- THE DATA

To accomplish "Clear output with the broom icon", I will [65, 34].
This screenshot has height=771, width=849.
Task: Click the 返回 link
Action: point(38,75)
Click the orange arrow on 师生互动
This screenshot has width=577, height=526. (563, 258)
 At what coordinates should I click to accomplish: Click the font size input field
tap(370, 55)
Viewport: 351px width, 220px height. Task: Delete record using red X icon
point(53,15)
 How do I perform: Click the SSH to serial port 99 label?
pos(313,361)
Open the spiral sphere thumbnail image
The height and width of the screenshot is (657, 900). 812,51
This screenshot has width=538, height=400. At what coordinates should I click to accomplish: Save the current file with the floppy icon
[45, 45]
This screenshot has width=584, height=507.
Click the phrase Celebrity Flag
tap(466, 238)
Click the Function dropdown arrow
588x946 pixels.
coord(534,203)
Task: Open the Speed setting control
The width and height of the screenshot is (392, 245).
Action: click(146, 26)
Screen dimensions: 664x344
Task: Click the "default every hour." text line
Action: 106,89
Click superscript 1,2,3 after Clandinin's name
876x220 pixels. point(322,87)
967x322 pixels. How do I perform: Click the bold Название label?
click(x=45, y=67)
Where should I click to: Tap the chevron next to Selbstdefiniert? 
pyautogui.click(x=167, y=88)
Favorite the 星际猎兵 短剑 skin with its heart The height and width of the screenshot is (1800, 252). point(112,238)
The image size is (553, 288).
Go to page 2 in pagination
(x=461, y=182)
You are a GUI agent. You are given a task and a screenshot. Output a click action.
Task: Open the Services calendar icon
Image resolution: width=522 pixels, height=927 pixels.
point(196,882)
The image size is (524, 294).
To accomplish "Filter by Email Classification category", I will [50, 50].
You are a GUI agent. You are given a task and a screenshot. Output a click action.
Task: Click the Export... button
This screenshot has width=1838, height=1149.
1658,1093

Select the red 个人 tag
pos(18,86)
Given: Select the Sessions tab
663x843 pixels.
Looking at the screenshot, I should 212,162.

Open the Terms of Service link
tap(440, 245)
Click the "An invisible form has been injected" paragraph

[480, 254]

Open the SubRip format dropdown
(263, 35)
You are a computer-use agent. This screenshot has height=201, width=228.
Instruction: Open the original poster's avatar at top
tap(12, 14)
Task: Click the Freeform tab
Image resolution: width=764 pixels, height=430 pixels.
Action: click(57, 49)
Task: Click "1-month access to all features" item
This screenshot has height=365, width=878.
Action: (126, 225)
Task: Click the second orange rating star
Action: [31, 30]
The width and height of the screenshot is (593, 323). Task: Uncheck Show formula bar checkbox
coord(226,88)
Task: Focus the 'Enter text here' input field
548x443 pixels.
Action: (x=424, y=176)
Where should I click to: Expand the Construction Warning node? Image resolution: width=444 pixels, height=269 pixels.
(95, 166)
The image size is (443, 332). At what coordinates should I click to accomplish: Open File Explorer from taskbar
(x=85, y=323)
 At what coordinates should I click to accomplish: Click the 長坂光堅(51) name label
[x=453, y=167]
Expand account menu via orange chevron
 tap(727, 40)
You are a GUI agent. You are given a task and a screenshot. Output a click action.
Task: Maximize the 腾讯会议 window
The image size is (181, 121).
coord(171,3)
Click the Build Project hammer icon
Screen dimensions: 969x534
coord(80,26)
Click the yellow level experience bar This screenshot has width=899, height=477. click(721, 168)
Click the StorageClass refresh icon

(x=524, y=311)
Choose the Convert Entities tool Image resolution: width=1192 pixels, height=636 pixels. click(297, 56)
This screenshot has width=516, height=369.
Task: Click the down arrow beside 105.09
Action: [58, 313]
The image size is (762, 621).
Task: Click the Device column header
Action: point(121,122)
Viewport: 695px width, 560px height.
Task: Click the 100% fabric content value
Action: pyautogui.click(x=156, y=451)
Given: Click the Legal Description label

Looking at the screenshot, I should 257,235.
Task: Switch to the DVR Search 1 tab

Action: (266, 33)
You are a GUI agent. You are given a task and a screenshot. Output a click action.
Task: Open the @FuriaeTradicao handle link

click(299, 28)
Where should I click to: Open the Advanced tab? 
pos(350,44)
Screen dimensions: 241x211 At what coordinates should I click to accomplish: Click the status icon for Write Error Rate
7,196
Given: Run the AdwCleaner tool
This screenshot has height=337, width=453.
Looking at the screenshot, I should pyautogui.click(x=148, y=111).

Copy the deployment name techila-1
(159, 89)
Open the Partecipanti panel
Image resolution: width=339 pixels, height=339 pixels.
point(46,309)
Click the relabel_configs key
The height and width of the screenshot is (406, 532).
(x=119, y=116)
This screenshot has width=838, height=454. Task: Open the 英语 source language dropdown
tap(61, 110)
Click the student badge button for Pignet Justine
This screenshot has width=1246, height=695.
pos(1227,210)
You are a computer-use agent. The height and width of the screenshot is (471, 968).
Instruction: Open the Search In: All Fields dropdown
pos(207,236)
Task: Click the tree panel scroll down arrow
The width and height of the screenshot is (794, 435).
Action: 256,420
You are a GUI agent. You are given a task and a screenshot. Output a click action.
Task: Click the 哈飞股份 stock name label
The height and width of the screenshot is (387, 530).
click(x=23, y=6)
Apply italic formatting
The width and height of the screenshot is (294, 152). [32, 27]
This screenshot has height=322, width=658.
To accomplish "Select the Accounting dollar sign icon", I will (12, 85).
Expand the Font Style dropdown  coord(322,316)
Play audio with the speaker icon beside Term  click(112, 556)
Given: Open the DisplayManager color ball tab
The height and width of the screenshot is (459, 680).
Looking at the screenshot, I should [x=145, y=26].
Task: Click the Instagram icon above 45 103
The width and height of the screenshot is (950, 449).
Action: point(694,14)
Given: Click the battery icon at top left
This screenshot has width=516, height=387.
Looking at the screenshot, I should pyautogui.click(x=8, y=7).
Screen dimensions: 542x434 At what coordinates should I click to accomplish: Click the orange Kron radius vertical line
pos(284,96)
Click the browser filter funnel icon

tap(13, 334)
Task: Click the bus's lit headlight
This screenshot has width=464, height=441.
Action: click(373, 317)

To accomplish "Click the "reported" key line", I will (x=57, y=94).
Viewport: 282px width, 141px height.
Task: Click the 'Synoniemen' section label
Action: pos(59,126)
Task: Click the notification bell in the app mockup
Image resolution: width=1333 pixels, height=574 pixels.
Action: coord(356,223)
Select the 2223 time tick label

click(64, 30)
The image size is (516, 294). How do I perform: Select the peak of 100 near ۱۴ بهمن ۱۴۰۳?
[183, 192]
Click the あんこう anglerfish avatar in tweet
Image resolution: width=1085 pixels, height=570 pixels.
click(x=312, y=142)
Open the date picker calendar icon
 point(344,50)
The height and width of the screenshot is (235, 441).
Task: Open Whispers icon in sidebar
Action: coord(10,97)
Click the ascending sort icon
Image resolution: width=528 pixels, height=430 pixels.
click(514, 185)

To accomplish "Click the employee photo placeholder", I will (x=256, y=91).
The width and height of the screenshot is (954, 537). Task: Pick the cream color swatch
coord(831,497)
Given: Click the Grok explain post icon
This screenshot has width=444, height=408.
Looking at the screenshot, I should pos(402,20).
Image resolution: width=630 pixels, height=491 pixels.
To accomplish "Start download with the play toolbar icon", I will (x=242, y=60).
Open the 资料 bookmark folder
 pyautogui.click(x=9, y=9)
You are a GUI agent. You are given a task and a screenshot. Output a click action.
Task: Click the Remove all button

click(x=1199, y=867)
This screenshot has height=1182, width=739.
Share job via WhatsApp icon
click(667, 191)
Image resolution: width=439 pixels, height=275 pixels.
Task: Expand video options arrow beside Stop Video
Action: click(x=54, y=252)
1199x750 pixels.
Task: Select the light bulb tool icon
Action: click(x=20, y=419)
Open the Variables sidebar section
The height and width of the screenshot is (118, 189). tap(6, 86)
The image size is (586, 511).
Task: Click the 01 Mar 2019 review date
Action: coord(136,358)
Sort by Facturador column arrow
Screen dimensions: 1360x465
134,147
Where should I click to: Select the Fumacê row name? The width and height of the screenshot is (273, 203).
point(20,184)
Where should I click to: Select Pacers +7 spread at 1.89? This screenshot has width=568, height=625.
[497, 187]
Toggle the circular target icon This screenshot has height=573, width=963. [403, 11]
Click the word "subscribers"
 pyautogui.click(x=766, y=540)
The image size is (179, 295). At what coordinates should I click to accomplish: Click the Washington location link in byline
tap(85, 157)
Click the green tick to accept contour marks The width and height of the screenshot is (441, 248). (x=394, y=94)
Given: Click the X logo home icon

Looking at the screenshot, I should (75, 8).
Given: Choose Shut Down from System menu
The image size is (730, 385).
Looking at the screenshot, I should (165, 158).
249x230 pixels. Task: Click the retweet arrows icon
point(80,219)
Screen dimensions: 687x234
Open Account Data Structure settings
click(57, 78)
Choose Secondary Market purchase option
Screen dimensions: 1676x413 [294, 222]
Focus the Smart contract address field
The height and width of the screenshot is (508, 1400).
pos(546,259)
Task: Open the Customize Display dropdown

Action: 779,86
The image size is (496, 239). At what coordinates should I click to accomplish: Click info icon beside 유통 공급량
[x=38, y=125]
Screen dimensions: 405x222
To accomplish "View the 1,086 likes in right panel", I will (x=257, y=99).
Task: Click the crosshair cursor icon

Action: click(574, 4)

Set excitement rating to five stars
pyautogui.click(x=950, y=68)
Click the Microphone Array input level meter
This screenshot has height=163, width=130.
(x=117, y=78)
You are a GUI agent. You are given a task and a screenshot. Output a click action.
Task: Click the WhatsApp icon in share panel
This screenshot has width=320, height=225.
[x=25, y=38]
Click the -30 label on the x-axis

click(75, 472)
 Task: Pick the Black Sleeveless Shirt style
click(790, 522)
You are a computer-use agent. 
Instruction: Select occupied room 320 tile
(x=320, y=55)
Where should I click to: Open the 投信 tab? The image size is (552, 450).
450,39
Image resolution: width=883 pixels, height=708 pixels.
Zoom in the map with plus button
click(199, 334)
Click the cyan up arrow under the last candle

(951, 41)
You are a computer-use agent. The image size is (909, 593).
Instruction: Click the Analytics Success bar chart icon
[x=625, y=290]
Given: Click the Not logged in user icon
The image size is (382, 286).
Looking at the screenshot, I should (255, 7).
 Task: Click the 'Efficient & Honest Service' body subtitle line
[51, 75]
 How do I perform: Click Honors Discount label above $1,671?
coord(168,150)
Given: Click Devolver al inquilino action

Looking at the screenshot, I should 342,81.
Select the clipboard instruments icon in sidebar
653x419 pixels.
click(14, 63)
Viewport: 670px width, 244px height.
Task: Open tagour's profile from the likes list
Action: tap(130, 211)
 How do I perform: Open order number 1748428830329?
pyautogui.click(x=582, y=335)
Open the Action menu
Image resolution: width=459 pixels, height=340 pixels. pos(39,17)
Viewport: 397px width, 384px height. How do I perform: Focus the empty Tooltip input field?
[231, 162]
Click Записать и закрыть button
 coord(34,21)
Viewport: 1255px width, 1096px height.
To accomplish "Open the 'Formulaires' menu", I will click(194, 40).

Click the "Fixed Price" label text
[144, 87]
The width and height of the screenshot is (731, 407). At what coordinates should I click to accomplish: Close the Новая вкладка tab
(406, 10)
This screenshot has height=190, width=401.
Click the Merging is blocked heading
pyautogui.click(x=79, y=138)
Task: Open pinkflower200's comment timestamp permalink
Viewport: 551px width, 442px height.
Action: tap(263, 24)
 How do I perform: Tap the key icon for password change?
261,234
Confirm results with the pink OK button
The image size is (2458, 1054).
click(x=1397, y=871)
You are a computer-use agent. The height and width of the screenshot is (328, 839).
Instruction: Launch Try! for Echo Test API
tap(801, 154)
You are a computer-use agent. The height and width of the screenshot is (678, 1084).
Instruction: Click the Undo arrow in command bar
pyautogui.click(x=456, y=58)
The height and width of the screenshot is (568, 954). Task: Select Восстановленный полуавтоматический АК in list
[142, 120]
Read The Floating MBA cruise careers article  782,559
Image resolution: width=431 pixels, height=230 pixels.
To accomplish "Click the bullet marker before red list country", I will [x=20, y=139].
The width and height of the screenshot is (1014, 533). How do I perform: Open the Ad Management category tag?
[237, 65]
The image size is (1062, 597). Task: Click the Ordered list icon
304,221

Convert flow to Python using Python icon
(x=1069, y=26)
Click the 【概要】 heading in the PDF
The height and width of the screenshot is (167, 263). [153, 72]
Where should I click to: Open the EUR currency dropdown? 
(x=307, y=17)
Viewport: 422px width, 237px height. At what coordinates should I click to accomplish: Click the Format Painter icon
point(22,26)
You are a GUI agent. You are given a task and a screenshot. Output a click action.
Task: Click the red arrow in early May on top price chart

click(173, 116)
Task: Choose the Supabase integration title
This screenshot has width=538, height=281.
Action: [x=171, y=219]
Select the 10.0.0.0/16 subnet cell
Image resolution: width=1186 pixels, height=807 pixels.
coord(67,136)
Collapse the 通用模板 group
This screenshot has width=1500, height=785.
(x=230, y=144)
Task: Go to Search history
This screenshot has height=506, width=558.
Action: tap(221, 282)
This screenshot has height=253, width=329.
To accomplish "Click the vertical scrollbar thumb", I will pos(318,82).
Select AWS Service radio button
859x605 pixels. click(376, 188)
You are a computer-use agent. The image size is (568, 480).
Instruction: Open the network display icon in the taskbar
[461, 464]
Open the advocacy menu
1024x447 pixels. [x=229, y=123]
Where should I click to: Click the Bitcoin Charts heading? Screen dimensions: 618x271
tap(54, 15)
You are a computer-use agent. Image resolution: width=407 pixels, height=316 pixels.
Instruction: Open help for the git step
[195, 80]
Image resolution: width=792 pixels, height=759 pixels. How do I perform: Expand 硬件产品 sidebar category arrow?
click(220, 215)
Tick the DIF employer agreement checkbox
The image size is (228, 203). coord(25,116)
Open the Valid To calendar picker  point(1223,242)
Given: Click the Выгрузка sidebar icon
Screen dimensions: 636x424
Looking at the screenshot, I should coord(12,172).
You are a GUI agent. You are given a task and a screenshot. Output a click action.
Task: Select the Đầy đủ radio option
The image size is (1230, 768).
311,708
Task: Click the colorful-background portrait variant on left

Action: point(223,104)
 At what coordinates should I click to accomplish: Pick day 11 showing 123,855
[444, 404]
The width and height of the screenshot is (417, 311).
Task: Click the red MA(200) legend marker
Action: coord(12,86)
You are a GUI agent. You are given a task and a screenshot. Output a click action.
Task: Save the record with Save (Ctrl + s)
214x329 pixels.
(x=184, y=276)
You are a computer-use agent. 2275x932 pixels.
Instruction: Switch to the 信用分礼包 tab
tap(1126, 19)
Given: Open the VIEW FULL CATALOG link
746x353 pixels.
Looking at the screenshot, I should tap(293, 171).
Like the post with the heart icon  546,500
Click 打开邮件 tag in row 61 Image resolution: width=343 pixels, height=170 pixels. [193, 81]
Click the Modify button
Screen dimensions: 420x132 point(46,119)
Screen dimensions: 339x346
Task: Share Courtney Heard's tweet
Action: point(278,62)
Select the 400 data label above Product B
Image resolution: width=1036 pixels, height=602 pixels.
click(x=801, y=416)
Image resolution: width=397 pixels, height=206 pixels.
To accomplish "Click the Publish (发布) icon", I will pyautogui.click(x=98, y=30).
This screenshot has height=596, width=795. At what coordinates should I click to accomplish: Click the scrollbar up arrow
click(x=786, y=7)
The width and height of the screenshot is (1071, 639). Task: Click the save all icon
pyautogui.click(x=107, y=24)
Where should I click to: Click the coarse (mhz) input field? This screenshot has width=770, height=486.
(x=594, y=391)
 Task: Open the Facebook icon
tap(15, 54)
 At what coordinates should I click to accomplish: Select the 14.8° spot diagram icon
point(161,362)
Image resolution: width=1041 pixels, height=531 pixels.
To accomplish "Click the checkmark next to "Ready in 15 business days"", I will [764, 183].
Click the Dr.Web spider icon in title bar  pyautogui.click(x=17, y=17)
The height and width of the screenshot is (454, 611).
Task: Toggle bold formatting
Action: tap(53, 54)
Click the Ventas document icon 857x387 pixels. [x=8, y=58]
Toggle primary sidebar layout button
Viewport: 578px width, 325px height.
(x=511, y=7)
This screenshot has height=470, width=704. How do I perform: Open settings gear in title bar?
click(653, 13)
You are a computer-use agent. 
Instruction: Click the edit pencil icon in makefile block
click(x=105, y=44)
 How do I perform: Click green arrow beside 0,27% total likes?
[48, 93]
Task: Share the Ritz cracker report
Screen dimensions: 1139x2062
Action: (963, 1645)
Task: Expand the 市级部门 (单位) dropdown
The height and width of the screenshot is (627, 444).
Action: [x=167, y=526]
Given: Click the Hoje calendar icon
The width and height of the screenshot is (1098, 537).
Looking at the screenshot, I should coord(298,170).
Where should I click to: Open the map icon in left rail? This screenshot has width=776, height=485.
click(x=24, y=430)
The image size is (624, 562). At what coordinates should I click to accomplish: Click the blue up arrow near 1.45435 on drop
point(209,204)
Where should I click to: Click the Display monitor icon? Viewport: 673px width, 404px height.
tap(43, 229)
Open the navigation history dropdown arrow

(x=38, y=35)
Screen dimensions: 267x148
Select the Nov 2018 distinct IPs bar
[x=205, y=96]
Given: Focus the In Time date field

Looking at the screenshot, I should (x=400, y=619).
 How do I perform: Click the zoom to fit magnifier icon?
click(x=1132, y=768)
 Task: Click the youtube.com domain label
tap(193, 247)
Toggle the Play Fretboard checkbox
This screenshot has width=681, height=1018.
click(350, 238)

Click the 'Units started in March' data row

- ACTIVITY
Which lines above run from the one containing "Screen dimensions: 405x222" down to the one containing "Task: Click the WhatsApp icon in share panel"? Repeat exactly those, both ends included, and nothing else.

- TASK RESPONSE
Screen dimensions: 405x222
To accomplish "View the 1,086 likes in right panel", I will (x=257, y=99).
Task: Click the crosshair cursor icon

Action: click(574, 4)

Set excitement rating to five stars
pyautogui.click(x=950, y=68)
Click the Microphone Array input level meter
This screenshot has height=163, width=130.
(x=117, y=78)
You are a GUI agent. You are given a task and a screenshot. Output a click action.
Task: Click the WhatsApp icon in share panel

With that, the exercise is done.